Figure 2

CRISPR/Cas9 mediated endogenous gene tagging with a fluorescent protein. A Schematic illustration for tagging EtMic2 with RFP. Donor fragment for HDR of DSB targets the EtMic2 C-terminal part of the coding sequence (CDS) (red arrow). The left arm (650 bp) is a part of EtMic2 CDS, and the right arm (527 bp) is the 3′ untranslated region of EtMic2. The directions and positions of primers P1 to P4 for PCR identification are indicated by black arrows. B RFP positive sporulated oocysts were observed in 1st generation of EtMic2-RFP. Bar = 5 μm.
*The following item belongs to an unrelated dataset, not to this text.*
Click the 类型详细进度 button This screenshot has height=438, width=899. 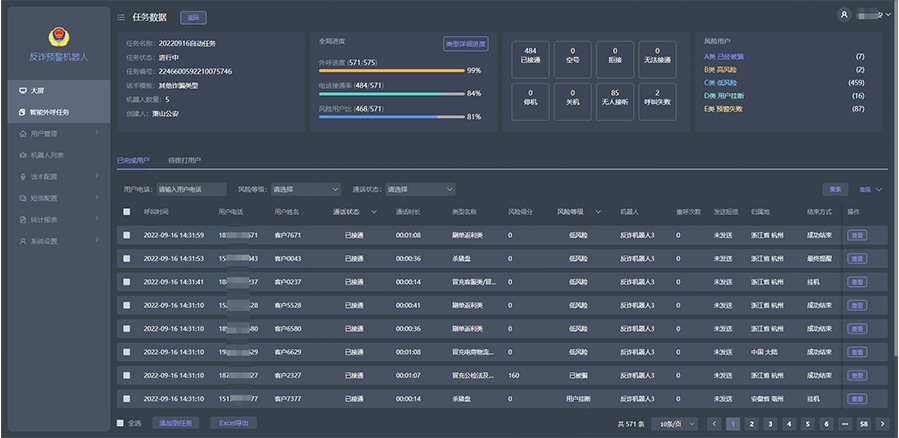click(465, 44)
C Diagnostic PCR demonstrates homologous integration in EtMic2-RFP compared with WT. Predicted size products (808 and 699 bp) were detected after PCR amplification using P1 (5′-CCCTTGATTGCTGTTCGCATCCAT-3′) and P2 (5′-GATCTCGAAGTAGTGGCCGTTCAC-3′) or P3 (5′-GCCGAGGATTTTGAGGTCGTGG-3′) and P4 (5′-TTACCCATGTGGAAGCAACATTGG-3′) primers (A) from genomic DNA of EtMic2-RFP. D Co-localization of the RFP and EtMic2 EtMic2-RFP sporozoites. EtMic2-RFP sporozoites of the 3rd generation were stained with mouse anti-EtMic2 monoclonal antibody and subsequent reaction with FITC-conjugated goat anti-mouse IgG (Proteintech Group). The sporozoites were visualized using a confocal laser scanning microscopy (SP5, Leica, Germany). Sporozoites from wild type (WT) E. tenella serve as control. Bar = 5 μm.